The answer must be an exact reproduction of the lines from the start of the records below through the line containing "Task: Open the 帮助 (Help) menu", and nothing more.
═════ RECORDS FOR THIS TASK
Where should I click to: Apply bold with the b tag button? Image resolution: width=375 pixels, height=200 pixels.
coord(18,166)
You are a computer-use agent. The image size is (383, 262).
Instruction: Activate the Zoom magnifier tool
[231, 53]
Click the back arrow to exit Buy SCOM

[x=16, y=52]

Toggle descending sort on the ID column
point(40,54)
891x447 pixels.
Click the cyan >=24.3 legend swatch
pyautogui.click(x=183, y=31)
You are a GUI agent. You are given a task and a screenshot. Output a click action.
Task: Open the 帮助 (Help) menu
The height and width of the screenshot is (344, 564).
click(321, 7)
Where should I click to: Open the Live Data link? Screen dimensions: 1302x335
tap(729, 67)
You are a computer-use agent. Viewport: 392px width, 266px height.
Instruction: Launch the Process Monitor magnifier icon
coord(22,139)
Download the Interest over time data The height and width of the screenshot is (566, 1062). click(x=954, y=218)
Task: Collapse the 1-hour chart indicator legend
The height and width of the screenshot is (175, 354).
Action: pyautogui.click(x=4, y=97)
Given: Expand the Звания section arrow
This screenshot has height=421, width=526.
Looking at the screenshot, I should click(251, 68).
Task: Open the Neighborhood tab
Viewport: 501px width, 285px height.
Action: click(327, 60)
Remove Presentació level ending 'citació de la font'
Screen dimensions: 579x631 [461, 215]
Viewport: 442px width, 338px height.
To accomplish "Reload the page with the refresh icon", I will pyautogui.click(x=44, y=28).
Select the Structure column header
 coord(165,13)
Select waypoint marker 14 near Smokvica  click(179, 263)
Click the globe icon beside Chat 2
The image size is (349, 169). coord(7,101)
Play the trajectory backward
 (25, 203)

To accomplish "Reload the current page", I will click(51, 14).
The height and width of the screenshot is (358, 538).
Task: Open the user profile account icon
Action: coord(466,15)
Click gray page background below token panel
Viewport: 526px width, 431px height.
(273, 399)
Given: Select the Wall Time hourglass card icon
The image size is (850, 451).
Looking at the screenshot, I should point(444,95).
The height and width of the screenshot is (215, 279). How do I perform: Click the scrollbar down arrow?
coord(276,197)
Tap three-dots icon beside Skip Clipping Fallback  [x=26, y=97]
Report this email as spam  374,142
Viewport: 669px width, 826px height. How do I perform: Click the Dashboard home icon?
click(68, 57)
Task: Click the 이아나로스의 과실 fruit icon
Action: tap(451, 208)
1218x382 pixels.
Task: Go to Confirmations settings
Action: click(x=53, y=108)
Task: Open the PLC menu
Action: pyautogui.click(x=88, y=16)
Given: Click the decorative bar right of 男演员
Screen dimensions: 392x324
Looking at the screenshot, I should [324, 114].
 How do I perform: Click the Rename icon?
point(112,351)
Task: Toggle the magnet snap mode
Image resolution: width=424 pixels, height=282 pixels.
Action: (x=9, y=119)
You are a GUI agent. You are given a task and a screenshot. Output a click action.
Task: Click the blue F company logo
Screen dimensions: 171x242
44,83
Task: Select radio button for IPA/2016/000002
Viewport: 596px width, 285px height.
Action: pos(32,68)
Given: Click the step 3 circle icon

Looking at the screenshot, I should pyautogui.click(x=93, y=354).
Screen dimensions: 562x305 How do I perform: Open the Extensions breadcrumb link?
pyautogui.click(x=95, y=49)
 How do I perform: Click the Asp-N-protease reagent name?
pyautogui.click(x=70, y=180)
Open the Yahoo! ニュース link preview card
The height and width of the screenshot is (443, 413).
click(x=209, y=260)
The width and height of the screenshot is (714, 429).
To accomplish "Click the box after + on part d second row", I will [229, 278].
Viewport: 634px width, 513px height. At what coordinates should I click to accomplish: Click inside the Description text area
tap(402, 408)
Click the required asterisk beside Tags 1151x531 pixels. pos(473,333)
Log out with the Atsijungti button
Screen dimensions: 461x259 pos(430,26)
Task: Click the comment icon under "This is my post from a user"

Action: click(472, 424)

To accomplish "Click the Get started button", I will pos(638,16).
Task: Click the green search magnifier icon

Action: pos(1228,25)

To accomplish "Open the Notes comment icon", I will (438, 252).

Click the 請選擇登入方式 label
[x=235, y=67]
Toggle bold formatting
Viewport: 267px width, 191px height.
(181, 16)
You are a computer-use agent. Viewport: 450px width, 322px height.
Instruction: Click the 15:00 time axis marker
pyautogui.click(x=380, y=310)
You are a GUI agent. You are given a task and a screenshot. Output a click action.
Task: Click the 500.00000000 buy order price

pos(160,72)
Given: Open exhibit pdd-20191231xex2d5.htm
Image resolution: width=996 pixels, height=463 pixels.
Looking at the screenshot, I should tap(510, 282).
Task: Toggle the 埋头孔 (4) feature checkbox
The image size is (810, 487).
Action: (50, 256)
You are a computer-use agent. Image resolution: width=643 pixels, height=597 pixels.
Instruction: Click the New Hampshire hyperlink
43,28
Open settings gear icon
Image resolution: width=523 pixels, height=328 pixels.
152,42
══════════
**WRITTEN ANSWER**
Where should I click to: Apply bold with the b tag button? Image resolution: width=375 pixels, height=200 pixels.
coord(18,166)
You are a computer-use agent. The image size is (383, 262).
Instruction: Activate the Zoom magnifier tool
[231, 53]
Click the back arrow to exit Buy SCOM

[x=16, y=52]

Toggle descending sort on the ID column
point(40,54)
891x447 pixels.
Click the cyan >=24.3 legend swatch
pyautogui.click(x=183, y=31)
You are a GUI agent. You are given a task and a screenshot. Output a click action.
Task: Open the 帮助 (Help) menu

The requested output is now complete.